Feature Group Compute Framework Integration
Overview
One of mloda's key strengths is its ability to decouple feature definitions from specific computation technologies. This document explains how feature groups integrate with different compute frameworks.
Core Concepts
Compute Framework Specification
Feature groups specify which compute frameworks they support through the compute_framework_rule
method:
@classmethod
def compute_framework_rule(cls) -> set[type[ComputeFrameWork]]:
"""Define the compute frameworks this feature group supports."""
return {PandasDataframe} # Support only Pandas
# Or return True to support all available compute frameworks
Framework-Specific Implementations
Feature groups follow a layered architecture: - Base class defines the interface and common functionality - Framework-specific classes implement the actual calculations
AbstractFeatureGroup
└── BaseFeatureGroup (e.g., ClusteringFeatureGroup)
├── PandasImplementation
├── PyArrowImplementation
└── PythonDictImplementation
Implementation Pattern
1. Base Class
The base class defines the interface and common functionality:
class MyFeatureGroup(AbstractFeatureGroup):
"""Base class for MyFeatureGroup."""
def input_features(self, options, feature_name):
# Common logic for extracting input features
@classmethod
def calculate_feature(cls, data, features):
# This will be overridden by framework-specific implementations
raise NotImplementedError()
2. Framework-Specific Implementation
Each framework-specific implementation: - Specifies which compute frameworks it supports - Implements the calculation logic for that framework
class PandasMyFeatureGroup(MyFeatureGroup):
@classmethod
def compute_framework_rule(cls):
"""Define supported compute frameworks."""
return {PandasDataframe}
@classmethod
def calculate_feature(cls, data, features):
"""Implement calculation using pandas."""
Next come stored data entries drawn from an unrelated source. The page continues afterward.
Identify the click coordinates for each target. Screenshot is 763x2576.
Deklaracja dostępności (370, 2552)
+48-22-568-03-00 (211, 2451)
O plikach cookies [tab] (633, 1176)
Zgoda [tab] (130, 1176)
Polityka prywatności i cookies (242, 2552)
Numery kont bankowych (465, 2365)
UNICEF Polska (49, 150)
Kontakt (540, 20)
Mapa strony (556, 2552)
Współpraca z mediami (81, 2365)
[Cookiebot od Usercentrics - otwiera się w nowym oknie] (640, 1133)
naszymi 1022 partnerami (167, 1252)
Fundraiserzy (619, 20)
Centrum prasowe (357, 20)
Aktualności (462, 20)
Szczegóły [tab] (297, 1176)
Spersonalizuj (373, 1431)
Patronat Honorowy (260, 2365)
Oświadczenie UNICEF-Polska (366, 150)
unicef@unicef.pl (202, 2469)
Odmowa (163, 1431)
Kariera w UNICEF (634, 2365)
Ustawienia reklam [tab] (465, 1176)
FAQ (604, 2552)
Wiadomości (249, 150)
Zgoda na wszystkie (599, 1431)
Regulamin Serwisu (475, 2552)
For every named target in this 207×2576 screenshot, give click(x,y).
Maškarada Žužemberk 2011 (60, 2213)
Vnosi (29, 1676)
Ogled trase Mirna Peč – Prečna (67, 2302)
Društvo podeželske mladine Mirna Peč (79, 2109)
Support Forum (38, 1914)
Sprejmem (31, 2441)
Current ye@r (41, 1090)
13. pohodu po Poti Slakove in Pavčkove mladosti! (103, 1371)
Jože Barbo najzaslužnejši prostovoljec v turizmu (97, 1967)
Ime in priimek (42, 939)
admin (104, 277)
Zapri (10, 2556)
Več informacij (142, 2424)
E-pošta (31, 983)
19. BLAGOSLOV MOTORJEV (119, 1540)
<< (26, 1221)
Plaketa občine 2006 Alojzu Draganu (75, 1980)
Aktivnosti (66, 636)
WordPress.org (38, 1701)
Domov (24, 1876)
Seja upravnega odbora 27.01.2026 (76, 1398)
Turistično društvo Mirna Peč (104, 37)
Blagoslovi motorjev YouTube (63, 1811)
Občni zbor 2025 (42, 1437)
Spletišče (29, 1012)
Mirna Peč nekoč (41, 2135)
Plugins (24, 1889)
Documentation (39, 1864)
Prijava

# Pandas-specific implementation
Framework Selection Process
When a feature is requested:
- The system identifies the appropriate feature group
- It checks which compute frameworks are supported by:
- The feature definition
- The feature group
- The API request
- It selects a compatible compute framework
- It uses the framework-specific implementation for calculations
Data Transformation
When data needs to move between compute frameworks:
- The
transform
method converts data between frameworks - Each framework defines how to transform data to and from other frameworks
- The system automatically handles these transformations when needed
For more details on how data transformation works between compute frameworks, see Framework Transformers.
Example
For a clustering feature group:
# Base class (framework-agnostic)
class ClusteringFeatureGroup(AbstractFeatureGroup):
def input_features(self, options, feature_name):
# Extract source features from feature name
@classmethod
def calculate_feature(cls, data, features):
# This will be overridden by framework-specific implementations
# Pandas implementation
class PandasClusteringFeatureGroup(ClusteringFeatureGroup):
@classmethod
def compute_framework_rule(cls):
return {PandasDataframe}
@classmethod
def calculate_feature(cls, data, features):
# Pandas-specific clustering implementation
# PyArrow implementation
class PyArrowClusteringFeatureGroup(ClusteringFeatureGroup):
@classmethod
def compute_framework_rule(cls):
return {PyArrowTable}
@classmethod
def calculate_feature(cls, data, features):
# PyArrow-specific clustering implementation
For an aggregated feature group with Polars support:
# Base class (framework-agnostic)
class AggregatedFeatureGroup(AbstractFeatureGroup):
def input_features(self, options, feature_name):
# Extract source features from feature name
@classmethod
def calculate_feature(cls, data, features):
# This will be overridden by framework-specific implementations
# Polars Lazy implementation
class PolarsLazyAggregatedFeatureGroup(AggregatedFeatureGroup):
@classmethod
def compute_framework_rule(cls):
return {PolarsLazyDataframe}
@classmethod
def calculate_feature(cls, data, features):
# Polars lazy-specific aggregation implementation
# Uses lazy evaluation for query optimization
Note that Polars supports both eager (PolarsDataframe
) and lazy (PolarsLazyDataframe
) evaluation modes, allowing you to choose the appropriate strategy based on your performance requirements.
For an analytical feature group with DuckDB support:
# Base class (framework-agnostic)
class AnalyticalFeatureGroup(AbstractFeatureGroup):
def input_features(self, options, feature_name):
# Extract source features from feature name
@classmethod
def calculate_feature(cls, data, features):
# This will be overridden by framework-specific implementations
# DuckDB implementation
class DuckDBAnalyticalFeatureGroup(AnalyticalFeatureGroup):
@classmethod
def compute_framework_rule(cls):
return {DuckDBFramework}
@classmethod
def calculate_feature(cls, data, features):
# DuckDB-specific analytical implementation
# Uses SQL-like operations for complex analytics
# Example: data.aggregate("column", "sum").df()
return data.aggregate("value_column", "sum")
Important: DuckDB feature groups require a connection object to be available. The framework will automatically handle connection management, but ensure your data access collection includes the necessary connection information.